[[ Data in this exercise, beginning ]]
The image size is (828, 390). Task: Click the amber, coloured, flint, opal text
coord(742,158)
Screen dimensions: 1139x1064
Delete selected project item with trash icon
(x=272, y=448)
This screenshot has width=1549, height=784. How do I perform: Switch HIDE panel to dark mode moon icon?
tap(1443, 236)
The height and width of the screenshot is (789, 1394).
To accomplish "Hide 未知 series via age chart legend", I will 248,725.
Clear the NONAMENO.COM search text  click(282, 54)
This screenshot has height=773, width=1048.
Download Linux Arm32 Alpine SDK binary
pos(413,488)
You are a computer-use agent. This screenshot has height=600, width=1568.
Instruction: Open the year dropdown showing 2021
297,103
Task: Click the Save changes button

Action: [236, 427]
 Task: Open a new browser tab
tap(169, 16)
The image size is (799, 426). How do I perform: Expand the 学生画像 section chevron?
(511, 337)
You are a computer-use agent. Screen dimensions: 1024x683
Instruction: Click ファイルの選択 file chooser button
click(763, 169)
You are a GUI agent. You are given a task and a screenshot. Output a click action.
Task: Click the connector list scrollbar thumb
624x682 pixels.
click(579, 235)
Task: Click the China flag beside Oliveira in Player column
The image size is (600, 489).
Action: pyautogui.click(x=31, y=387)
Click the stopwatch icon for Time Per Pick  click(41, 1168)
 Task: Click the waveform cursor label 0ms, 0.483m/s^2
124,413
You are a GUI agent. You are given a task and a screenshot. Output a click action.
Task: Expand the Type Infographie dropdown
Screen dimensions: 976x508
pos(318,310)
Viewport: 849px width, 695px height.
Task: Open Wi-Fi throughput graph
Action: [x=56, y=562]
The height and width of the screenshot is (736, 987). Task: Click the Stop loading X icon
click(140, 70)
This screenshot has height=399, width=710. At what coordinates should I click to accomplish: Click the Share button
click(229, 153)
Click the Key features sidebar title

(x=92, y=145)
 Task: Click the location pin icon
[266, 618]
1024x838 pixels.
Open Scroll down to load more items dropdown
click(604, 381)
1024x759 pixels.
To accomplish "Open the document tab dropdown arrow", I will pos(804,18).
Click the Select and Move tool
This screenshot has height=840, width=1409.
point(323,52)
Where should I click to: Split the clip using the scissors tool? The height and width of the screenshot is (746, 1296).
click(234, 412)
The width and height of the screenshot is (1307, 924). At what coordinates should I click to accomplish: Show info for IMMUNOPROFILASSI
[[ Data in this exercise, end ]]
◆ Prompt ◆
Word for word, restate the lines running from the one containing "This screenshot has height=399, width=710." through the final line of the records above, and nothing besides.

◆ Solution ◆
This screenshot has height=399, width=710. At what coordinates should I click to accomplish: Click the Share button
click(229, 153)
Click the Key features sidebar title

(x=92, y=145)
 Task: Click the location pin icon
[266, 618]
1024x838 pixels.
Open Scroll down to load more items dropdown
click(604, 381)
1024x759 pixels.
To accomplish "Open the document tab dropdown arrow", I will pos(804,18).
Click the Select and Move tool
This screenshot has height=840, width=1409.
point(323,52)
Where should I click to: Split the clip using the scissors tool? The height and width of the screenshot is (746, 1296).
click(234, 412)
The width and height of the screenshot is (1307, 924). At what coordinates should I click to accomplish: Show info for IMMUNOPROFILASSI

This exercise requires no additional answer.